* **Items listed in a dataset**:
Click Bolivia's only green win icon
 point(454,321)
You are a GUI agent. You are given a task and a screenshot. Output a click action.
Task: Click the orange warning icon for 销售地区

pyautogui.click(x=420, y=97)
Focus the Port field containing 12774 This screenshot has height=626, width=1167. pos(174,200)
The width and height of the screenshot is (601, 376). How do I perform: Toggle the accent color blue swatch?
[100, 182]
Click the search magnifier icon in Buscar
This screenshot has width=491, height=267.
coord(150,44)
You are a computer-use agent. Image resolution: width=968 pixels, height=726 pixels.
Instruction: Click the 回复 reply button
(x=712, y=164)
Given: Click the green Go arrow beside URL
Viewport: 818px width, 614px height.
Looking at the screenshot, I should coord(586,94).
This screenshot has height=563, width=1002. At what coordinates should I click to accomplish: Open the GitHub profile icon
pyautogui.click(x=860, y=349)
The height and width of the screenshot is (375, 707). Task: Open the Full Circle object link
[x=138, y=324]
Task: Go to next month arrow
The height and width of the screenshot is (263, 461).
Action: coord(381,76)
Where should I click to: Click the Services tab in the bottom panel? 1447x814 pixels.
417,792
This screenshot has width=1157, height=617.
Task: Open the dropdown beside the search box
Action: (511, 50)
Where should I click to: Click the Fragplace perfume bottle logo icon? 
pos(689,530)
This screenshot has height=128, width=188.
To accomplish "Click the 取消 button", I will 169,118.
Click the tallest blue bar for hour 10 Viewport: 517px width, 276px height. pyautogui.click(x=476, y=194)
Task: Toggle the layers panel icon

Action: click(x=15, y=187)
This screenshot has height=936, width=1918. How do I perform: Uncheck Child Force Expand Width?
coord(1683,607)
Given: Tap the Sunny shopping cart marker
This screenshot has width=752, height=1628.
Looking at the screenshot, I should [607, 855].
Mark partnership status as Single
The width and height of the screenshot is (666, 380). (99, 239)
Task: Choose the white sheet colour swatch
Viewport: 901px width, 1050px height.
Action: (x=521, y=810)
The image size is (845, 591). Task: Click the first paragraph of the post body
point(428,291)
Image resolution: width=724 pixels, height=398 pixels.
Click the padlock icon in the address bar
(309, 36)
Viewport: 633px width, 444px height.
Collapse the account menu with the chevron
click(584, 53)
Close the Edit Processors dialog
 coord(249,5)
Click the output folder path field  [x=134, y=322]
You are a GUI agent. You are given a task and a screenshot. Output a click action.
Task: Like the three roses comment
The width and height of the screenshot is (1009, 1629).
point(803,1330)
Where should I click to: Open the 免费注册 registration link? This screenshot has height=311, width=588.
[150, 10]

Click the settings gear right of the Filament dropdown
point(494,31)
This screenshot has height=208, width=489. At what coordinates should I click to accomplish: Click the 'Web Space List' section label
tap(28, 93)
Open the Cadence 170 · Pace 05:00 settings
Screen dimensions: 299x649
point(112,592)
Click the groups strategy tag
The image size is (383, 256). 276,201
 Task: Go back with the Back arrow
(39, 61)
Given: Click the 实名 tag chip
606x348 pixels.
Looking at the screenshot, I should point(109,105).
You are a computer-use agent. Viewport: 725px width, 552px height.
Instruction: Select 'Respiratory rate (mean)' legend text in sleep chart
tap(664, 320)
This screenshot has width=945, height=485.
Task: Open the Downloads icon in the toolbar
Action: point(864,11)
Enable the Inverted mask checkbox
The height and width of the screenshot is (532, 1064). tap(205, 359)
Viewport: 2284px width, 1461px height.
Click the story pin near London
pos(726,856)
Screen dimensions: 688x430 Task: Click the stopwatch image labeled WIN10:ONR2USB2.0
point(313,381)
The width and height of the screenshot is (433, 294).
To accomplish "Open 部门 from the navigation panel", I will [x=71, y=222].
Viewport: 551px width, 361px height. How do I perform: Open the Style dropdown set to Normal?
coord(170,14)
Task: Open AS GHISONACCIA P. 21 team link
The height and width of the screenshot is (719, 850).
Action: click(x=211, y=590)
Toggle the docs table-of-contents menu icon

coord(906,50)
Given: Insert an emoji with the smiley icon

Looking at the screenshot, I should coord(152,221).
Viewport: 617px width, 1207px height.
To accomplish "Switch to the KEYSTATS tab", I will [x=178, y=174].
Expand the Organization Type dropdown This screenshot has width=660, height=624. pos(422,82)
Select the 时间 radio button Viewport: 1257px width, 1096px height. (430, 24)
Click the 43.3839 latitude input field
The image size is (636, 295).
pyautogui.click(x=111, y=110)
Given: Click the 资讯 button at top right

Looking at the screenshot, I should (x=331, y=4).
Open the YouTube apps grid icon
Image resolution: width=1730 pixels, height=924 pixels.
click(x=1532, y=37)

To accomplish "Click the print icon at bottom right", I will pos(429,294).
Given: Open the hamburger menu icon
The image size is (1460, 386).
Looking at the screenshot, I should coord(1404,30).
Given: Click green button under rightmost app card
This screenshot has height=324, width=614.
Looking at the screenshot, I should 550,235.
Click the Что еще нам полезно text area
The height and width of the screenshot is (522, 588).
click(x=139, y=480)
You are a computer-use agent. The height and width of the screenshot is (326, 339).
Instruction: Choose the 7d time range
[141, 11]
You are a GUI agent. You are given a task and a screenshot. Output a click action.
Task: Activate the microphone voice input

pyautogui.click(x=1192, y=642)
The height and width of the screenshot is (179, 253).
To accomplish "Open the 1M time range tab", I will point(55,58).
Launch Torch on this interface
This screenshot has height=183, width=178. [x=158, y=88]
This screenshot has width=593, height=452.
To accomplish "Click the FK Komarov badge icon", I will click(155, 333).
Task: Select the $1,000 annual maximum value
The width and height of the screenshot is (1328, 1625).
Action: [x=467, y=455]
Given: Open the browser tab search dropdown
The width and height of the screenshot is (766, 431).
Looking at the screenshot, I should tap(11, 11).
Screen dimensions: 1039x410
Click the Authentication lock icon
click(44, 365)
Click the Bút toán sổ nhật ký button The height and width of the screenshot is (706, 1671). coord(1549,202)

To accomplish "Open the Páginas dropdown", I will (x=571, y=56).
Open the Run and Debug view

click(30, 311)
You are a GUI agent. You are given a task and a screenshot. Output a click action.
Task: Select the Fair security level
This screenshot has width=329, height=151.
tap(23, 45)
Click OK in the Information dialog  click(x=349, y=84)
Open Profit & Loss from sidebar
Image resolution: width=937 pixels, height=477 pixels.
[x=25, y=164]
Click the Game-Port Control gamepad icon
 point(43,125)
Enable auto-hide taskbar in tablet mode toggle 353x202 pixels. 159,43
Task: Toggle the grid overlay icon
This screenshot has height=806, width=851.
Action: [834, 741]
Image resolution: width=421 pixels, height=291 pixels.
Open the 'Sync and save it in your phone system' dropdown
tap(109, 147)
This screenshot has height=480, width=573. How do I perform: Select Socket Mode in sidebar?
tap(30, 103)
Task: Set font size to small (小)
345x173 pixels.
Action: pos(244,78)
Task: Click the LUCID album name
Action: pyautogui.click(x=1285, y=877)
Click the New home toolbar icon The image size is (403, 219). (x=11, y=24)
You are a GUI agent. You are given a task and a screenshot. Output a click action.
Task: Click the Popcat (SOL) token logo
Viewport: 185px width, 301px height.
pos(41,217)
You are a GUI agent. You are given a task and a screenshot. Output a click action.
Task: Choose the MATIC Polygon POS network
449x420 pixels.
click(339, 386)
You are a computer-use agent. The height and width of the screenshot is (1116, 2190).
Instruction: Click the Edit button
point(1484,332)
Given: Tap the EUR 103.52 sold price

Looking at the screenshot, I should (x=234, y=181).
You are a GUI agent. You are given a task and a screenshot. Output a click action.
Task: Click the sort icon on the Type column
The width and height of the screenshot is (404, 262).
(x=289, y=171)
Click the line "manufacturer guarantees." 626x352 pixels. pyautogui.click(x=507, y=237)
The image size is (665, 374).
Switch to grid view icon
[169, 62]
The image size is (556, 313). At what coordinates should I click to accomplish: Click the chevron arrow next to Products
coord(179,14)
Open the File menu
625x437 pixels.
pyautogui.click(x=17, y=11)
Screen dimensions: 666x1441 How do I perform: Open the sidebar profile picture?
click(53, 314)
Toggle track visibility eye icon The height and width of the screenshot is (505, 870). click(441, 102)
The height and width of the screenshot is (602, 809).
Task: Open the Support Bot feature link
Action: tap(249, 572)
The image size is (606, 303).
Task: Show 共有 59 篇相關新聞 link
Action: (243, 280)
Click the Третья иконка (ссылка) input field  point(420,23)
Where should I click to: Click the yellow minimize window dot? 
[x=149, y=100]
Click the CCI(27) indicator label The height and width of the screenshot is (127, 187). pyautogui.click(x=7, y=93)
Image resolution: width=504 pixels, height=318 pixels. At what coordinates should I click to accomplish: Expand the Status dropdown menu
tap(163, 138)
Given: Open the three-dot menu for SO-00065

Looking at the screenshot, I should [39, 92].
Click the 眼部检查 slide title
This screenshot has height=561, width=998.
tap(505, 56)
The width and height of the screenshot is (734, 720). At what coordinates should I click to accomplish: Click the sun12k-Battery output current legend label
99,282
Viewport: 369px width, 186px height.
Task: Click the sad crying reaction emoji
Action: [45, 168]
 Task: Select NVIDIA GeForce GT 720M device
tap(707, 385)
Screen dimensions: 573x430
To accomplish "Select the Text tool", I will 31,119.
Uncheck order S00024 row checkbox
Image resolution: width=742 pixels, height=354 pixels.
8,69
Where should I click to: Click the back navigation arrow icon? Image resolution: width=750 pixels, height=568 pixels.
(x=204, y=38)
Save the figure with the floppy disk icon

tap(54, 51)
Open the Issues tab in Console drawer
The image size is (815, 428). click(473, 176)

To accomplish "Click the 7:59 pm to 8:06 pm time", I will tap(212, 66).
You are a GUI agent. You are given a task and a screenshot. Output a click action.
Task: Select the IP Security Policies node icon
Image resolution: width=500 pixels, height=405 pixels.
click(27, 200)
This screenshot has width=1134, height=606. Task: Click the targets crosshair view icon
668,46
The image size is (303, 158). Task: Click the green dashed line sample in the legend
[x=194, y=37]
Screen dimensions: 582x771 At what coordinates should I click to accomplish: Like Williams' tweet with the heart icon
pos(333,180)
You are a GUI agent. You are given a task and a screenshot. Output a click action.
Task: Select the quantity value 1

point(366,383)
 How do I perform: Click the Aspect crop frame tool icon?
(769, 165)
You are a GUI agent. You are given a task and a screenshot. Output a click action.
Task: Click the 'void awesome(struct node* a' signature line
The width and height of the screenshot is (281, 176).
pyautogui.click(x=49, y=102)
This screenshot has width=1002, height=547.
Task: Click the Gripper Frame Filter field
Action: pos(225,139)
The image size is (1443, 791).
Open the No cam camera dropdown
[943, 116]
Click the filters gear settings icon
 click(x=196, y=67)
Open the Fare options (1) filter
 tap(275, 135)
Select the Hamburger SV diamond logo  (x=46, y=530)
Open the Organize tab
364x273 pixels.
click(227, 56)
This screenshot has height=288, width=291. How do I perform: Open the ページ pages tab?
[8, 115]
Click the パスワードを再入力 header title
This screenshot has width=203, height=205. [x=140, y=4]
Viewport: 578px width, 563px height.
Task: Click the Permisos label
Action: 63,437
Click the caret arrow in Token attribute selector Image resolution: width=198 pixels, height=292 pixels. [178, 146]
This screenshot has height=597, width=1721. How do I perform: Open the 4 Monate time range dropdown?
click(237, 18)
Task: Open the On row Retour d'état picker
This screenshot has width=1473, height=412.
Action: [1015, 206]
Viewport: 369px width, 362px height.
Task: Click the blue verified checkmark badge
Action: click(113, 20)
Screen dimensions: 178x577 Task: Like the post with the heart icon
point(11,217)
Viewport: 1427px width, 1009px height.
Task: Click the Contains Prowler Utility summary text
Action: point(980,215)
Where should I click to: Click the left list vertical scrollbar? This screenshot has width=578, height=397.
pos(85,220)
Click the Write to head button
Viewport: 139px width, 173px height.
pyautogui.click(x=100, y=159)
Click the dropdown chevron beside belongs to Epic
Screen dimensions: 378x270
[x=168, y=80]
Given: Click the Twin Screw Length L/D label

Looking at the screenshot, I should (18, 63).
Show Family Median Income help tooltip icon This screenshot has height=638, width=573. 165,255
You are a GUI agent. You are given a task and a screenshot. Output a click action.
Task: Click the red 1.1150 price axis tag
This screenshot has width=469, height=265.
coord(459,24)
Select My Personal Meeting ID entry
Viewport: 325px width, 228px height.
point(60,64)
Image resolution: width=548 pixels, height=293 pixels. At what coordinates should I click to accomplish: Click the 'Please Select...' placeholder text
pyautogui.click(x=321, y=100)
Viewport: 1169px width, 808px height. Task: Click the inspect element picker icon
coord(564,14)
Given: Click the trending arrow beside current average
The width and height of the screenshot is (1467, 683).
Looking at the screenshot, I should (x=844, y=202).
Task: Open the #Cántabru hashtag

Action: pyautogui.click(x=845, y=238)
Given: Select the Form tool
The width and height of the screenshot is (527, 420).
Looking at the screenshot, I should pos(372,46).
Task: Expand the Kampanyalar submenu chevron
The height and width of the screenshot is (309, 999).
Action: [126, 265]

* **What is needed**:
Arrange the rows from the line containing "Click the New" up to and including the line containing "tap(505, 56)" as a JSON list of strings, with one string per line and blank lines omitted.

* **Solved exercise**:
[
  "Click the New home toolbar icon The image size is (403, 219). (x=11, y=24)",
  "You are a GUI agent. You are given a task and a screenshot. Output a click action.",
  "Task: Click the Popcat (SOL) token logo",
  "Viewport: 185px width, 301px height.",
  "pos(41,217)",
  "You are a GUI agent. You are given a task and a screenshot. Output a click action.",
  "Task: Choose the MATIC Polygon POS network",
  "449x420 pixels.",
  "click(339, 386)",
  "You are a computer-use agent. The height and width of the screenshot is (1116, 2190).",
  "Instruction: Click the Edit button",
  "point(1484,332)",
  "Given: Tap the EUR 103.52 sold price",
  "Looking at the screenshot, I should (x=234, y=181).",
  "You are a GUI agent. You are given a task and a screenshot. Output a click action.",
  "Task: Click the sort icon on the Type column",
  "The width and height of the screenshot is (404, 262).",
  "(x=289, y=171)",
  "Click the line \"manufacturer guarantees.\" 626x352 pixels. pyautogui.click(x=507, y=237)",
  "The image size is (665, 374).",
  "Switch to grid view icon",
  "[169, 62]",
  "The image size is (556, 313). At what coordinates should I click to accomplish: Click the chevron arrow next to Products",
  "coord(179,14)",
  "Open the File menu",
  "625x437 pixels.",
  "pyautogui.click(x=17, y=11)",
  "Screen dimensions: 666x1441 How do I perform: Open the sidebar profile picture?",
  "click(53, 314)",
  "Toggle track visibility eye icon The height and width of the screenshot is (505, 870). click(441, 102)",
  "The height and width of the screenshot is (602, 809).",
  "Task: Open the Support Bot feature link",
  "Action: tap(249, 572)",
  "The image size is (606, 303).",
  "Task: Show 共有 59 篇相關新聞 link",
  "Action: (243, 280)",
  "Click the Третья иконка (ссылка) input field  point(420,23)",
  "Where should I click to: Click the yellow minimize window dot? ",
  "[x=149, y=100]",
  "Click the CCI(27) indicator label The height and width of the screenshot is (127, 187). pyautogui.click(x=7, y=93)",
  "Image resolution: width=504 pixels, height=318 pixels. At what coordinates should I click to accomplish: Expand the Status dropdown menu",
  "tap(163, 138)",
  "Given: Open the three-dot menu for SO-00065",
  "Looking at the screenshot, I should [39, 92].",
  "Click the 眼部检查 slide title",
  "This screenshot has height=561, width=998.",
  "tap(505, 56)"
]